I’m Telling All the Stories

As a writer, I often worry about how to tell this ugly story in a beautiful way. I think about the way the rain looked running down my car windows the day my best friend told me what a slut I'd been. Or how I remember that I was wearing a snap front shirt and the way it sounded when he took it off me, after I'd said I needed to leave. Maybe starting there with a sensory description would make the story at least sound better.

In the end, I realize that the most important part is just to tell the story. That's the real gift. Just telling the stories is what catalyzes change, connects me to those who need to hear it, and helps with my own healing. There is power in every one's voice. There is power in mine. I can speak about it. I have that gift where others can't or won't. I understand the desire to keep quiet. Speaking about this will make many people in my life uncomfortable, angry, sad. I haven't been talking about it because I don't want the stigmas or assumptions people make about rape victims attached to me. But I can talk about it, therefore, I must for all those who can't.

I was raped. I was taken home by a man after a first date in 2004. I'd told him that if I went back to his house, I wasn't having sex with him. He feigned offense that I'd think that was what he wanted. We sat and talked for a bit. I thought his breath smelled and I didn't want to have to kiss him, but when he tried, I was polite, like a good girl, and let him. I said I needed to leave and he started unbuttoning my shirt. I said I needed to leave and he took off my pants. I reminded him that we weren't having sex. He agreed again. We ended up having sex.

It wasn't till almost a year later that I remembered the finer details of that night. I'd never forgotten them, I just didn't have perspective at the time. When I'd called my friend the next day to tell her about my date she said, "Rebecca, you give it up too easily." And I never told anyone about it again. I was a slut. I needed to watch my own behavior.

And then one beautiful 4th of July, riding my bike through town to beat the traffic and find a good spot to see the fireworks with my new boyfriend, I remarked on a guy I once knew who lived downtown and probably had a good view tonight. Thinking about him again and the time we'd spent together, I suddenly saw myself in that apartment again, reminding him that I didn't want to have sex, not once, but several times, trying to leave as he coerced me into more and more of what he wanted from me. And I remember how when he finally pushed himself onto me, how I yelled, "NO" very loudly again and again, followed by, "Stop!" I remembered how he clamped his hands down harder on my arms and pulled me closer to him to stay in as I struggled. And finally I remember how I had gotten a leg free and had to put my foot on his chest and push him hard to remove him from on top of me.
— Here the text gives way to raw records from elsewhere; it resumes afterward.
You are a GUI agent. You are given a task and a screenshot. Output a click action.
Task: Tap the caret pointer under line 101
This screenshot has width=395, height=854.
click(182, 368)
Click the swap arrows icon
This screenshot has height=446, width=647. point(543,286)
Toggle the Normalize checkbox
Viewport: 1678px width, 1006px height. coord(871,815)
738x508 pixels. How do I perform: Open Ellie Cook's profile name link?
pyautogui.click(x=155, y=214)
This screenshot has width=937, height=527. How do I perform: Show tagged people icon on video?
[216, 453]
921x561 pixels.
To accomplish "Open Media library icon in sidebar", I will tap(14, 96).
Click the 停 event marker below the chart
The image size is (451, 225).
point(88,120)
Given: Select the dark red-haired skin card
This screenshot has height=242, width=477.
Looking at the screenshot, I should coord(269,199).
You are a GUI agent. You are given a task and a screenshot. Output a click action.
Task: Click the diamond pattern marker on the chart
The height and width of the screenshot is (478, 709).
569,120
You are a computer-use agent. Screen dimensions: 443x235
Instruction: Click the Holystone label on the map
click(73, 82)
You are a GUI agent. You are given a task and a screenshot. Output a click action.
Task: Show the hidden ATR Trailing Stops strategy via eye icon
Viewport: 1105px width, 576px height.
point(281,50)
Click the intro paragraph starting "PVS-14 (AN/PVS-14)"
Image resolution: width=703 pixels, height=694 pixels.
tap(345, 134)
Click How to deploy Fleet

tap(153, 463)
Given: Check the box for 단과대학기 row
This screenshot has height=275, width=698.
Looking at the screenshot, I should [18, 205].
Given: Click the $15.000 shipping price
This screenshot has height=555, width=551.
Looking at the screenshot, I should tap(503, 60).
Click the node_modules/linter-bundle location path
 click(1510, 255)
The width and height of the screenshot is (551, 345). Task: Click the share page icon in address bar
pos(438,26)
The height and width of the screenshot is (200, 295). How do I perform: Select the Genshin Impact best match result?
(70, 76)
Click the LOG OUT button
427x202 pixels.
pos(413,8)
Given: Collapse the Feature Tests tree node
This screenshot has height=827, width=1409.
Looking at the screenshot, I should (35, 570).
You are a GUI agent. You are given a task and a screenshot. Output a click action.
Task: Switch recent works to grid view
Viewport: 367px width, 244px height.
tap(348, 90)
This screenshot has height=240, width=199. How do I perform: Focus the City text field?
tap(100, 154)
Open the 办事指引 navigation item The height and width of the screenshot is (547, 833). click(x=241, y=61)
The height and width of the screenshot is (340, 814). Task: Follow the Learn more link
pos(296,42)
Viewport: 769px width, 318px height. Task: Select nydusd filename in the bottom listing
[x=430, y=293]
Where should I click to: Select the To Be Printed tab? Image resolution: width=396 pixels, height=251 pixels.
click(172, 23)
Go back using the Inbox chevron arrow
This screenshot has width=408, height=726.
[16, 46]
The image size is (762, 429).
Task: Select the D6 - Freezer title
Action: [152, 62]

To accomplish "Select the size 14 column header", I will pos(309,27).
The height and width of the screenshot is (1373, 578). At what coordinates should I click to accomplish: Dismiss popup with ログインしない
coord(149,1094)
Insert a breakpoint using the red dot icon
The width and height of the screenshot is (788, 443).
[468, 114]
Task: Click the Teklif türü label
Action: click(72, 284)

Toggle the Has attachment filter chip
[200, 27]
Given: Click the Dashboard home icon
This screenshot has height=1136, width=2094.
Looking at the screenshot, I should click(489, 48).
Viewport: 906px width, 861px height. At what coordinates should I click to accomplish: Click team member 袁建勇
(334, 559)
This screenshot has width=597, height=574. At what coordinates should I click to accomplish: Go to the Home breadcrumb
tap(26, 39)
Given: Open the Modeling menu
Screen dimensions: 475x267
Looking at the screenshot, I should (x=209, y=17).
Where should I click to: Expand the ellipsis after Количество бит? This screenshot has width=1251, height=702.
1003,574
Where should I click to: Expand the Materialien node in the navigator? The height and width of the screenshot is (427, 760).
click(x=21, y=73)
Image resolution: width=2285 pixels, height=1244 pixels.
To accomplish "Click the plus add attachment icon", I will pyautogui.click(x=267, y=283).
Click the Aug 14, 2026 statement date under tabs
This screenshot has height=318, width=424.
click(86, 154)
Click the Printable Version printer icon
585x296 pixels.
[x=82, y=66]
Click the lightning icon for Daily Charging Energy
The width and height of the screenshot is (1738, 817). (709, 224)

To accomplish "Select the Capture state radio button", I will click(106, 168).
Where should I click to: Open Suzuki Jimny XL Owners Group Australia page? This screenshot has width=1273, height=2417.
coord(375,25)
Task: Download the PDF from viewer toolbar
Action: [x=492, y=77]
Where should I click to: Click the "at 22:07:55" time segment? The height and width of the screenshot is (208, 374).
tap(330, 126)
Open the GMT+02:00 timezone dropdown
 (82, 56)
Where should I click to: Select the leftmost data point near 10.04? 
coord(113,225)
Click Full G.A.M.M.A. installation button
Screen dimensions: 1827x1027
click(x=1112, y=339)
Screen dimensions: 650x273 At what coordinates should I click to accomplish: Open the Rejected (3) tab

I stopped pedaling my bike, remembered a date rape pamphlet from junior high, and ticked off all the boxes for the signs that I may have been raped. The immediate next thought in my head was that no one would believe me. I couldn't prove it, and being 2004, we hadn't refined our definition of rape to include coercion. There was still a part of me that thought it was my fault. I knew the guy wouldn't think what he'd done was rape. "Oh! Come on!" he'd said in outrage when I'd pushed him off, "I was already there. Can't I just finish?" I think I even apologized.

I always thought that I would be the kind of woman who would scream my story, seek vengeance, tell the police in a steady, strong voice what had happened to me and take the sucker to court, see him put away for daring to violate me. But I didn't do anything like that. I told my boyfriend at the time and did some writing about it that he wouldn't read because it bothered him too much. And I shut it down. I pretended it didn't matter till I got older and other things happened where someone tried to take my choices away and I couldn't ignore the similarity of the feeling. I've known for awhile that it is time to talk about it.

Because, in the end, the event wasn't as traumatizing as keeping quiet about it. It bothers me more to think about other women that he might have taken advantage of. Was I his first? How many came after me? Could I have helped others by speaking up? And then there's this big life event that people who love me don't know about. That bothers me too. Not to say, "I was raped, pity me," but to say, "I was raped, admire me. I am still the person who trusts without reason. I am still the person who cares open-heartedly. I am still the woman who loves her life even when it's not going so well. I'm still that person, and this was also part of my life."

I take all the scary things that come with it. I know some misguided person out there will confirm my fears and tell me it was my fault, I deserved it, he had every right to have sex with me. I know my family will be shocked and possibly hurt. I fear most of all for that. I know other people who have known me for a long time might attach those victim stigmas that kept me quiet long after I stopped feeling shame about letting him rape me. No one lets rape happen to them. Only society lets rape happen by making it this taboo thing that we don't talk about, that's too unseemly to discuss. Talking about it heals humanity and stops it from happening. Keeping quiet feeds the culture.

 So I'm talking about everything. I'm telling all the stories.